Nailing the Word vs LaTeX Argument

Even the things Microsoft Word does badly can now be fixed!  Read on to find out how...

Many of my computing colleagues claim to prefer using LaTeX to Microsoft Word. I don’t agree, because Microsoft Word has some wonderful features and its WYSIWYG interface makes creating documents much easier. But I do concede that there are two things that LaTeX normally does better than Word: arranging images and tables separately from the text; and having a single update feature to process all the fields, references and tables of contents at once.

So, as a programmer, naturally I look for ways to make Microsoft Word to have these features; that way, there’d be no reason for anyone to even consider LaTeX. After several years of experimentation, I’ve found solutions for both. 

In an earlier blog, I explained how to get floating images and tables to work well in Word.
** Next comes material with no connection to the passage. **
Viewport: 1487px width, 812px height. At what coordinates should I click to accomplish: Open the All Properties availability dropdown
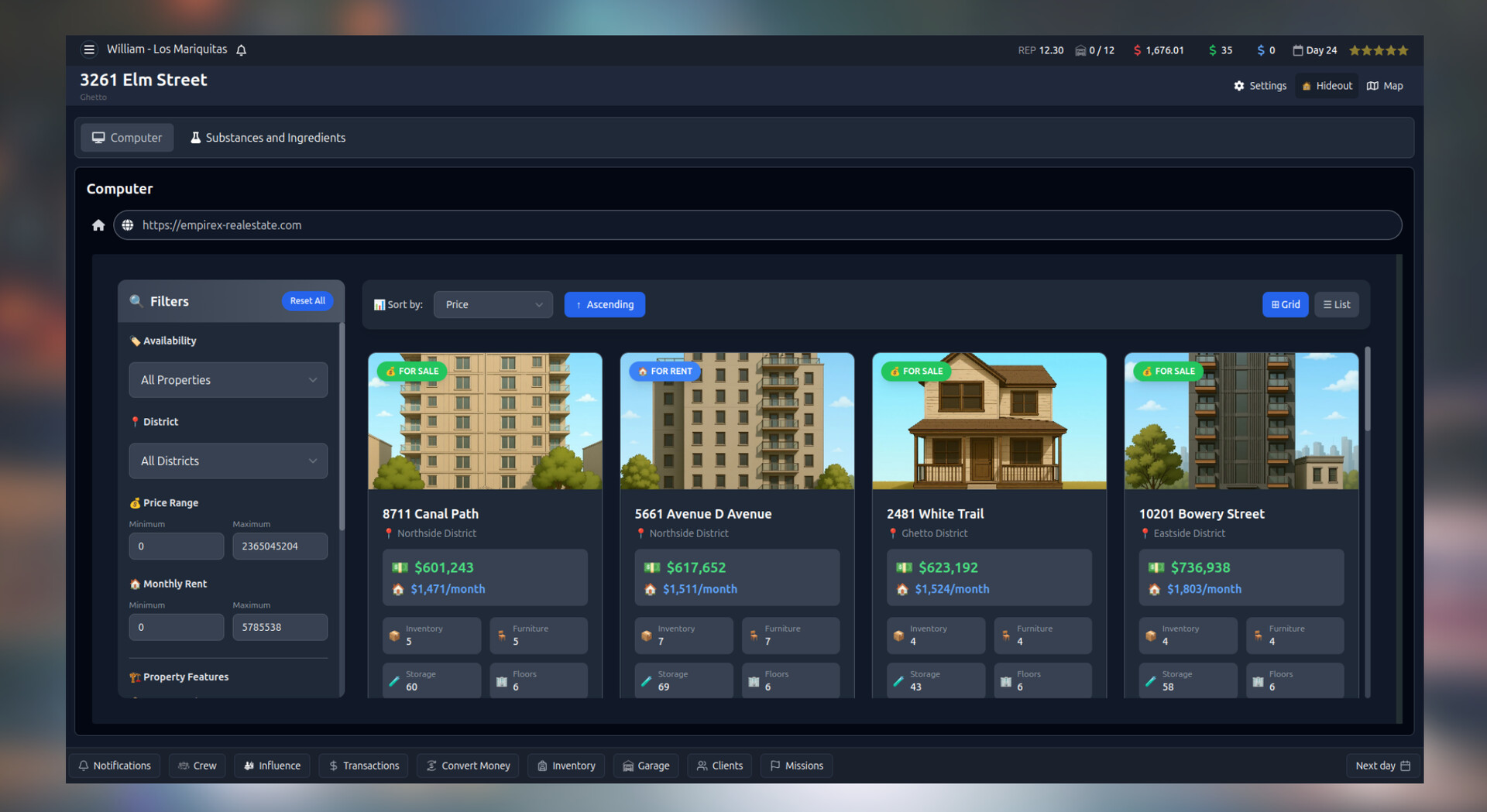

Although a lot of people have viewed that blog, I have to admit the technique was far too complicated for general use. I’ve now found a much better way to achieve the same results: I use ready-prepared ‘templates’, and use the Word autotext feature to store and insert them. And rather than mess around with complex Word settings, I’ve created a VBA macro that positions the frames containing images and tables correctly in your document. 

And I’ve even, with a fair bit of help from sources on the Internet, found a way to get Word to update everything at the press of a button (also incidentally fixing Mendeley and Zotero’s bibliography styling).

Both solutions are available on GitHub at .

Do try out them out; there’s full instructions included. I’ve been using both for six months, and they make my editing life enormously easier. 

I trust you will find them useful too.